Suicidal ideation and behavior
Overall, 5.6% of participants experienced 1 or more adverse events potentially related to suicidality. Of these, one participant died by suicide. This individual was a 48-year-old male who did not respond to esketamine (MADRS total score was 35 at baseline and 41 and 25 on days 15 and 22, respectively). The participant died by suicide 4 days after the most recent esketamine dose. Considering this individual's long history of mental illness and underlying TRD, the event was reported by the site investigator as not related to esketamine.
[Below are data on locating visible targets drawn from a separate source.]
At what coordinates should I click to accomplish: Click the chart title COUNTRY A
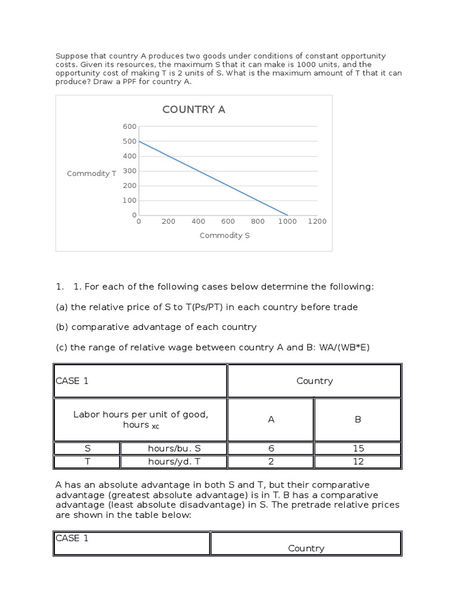tap(194, 110)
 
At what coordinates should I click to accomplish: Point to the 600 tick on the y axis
tap(130, 126)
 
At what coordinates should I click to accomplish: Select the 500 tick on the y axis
tap(130, 141)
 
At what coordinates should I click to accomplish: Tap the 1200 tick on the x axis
tap(317, 221)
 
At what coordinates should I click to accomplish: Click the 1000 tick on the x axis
tap(287, 221)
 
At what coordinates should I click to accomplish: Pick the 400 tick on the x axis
tap(198, 221)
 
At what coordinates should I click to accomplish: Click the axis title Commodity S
tap(225, 236)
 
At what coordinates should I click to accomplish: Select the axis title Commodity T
tap(91, 174)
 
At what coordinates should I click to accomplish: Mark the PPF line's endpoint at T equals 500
tap(139, 141)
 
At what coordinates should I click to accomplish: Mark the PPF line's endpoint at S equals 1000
tap(287, 215)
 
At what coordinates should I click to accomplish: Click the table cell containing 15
tap(358, 449)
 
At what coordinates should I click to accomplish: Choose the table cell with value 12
tap(358, 462)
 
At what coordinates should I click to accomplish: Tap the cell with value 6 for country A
tap(271, 449)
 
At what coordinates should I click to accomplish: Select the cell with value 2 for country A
tap(271, 462)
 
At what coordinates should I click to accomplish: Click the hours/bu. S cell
tap(174, 449)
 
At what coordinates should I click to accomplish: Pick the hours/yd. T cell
tap(174, 462)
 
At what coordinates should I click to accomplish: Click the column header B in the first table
tap(358, 419)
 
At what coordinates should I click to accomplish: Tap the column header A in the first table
tap(271, 419)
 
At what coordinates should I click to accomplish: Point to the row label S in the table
tap(87, 449)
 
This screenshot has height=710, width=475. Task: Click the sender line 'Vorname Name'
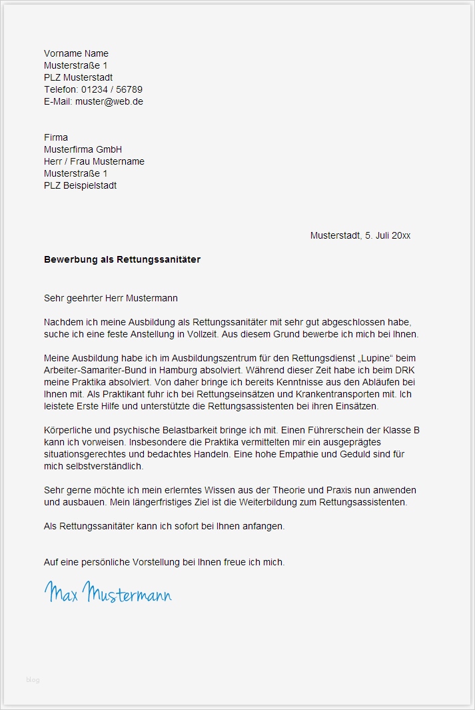click(x=76, y=53)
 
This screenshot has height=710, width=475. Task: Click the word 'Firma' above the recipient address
click(x=56, y=137)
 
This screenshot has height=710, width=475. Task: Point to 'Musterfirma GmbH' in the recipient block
click(x=83, y=149)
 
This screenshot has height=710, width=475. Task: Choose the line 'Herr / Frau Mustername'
click(x=94, y=161)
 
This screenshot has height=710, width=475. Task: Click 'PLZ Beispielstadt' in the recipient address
click(x=80, y=185)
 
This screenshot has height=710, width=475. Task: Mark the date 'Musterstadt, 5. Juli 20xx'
click(x=360, y=235)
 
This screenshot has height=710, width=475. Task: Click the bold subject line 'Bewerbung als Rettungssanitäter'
click(x=122, y=259)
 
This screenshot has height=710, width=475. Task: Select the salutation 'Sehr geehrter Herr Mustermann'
click(x=111, y=298)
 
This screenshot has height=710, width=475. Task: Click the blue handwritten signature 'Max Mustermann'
click(x=108, y=592)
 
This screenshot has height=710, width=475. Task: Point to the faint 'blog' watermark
click(x=33, y=679)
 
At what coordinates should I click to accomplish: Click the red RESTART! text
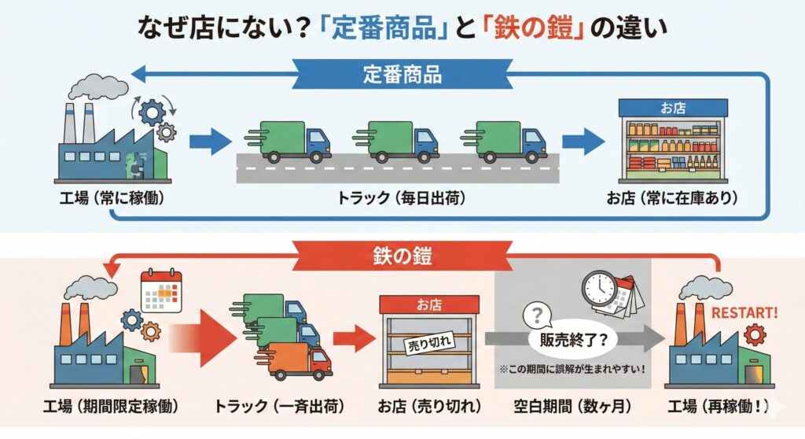pos(744,312)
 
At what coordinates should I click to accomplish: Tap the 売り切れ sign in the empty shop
pos(425,343)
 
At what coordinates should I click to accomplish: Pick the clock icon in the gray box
pos(599,289)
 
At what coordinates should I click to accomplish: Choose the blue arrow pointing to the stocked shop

In the C-SSRS assessment, 49 participants (of 1144; 4.3%) with no history of suicidal ideation reported new occurrences of suicidal ideation during the study. Ten (0.9%) participants reported new suicidal behavior, 9 of whom had a previous history of suicidal ideation. Improvement in severity category of C-SSRS assessment from baseline to postbaseline occurred in 14.0% of participants (n = 160) (Table S8).
Efficacy
Depressive symptoms
The proportion of responders (defined as ≥50% reduction in MADRS total score; observed cases) increased over time during the induction phase, from 15.0% (66/439) on day 8 to 50.6% (224/443) on day 28 and to 49.2% (224/455) at endpoint of the induction phase. A total of 35.6% (162/455) of participants were in remission (MADRS total score ≤12; observed cases) at the induction endpoint, and 50.9% (464/911) and 46.1% (511/1108) at year 1 and endpoint of the optimization/maintenance phase, respectively.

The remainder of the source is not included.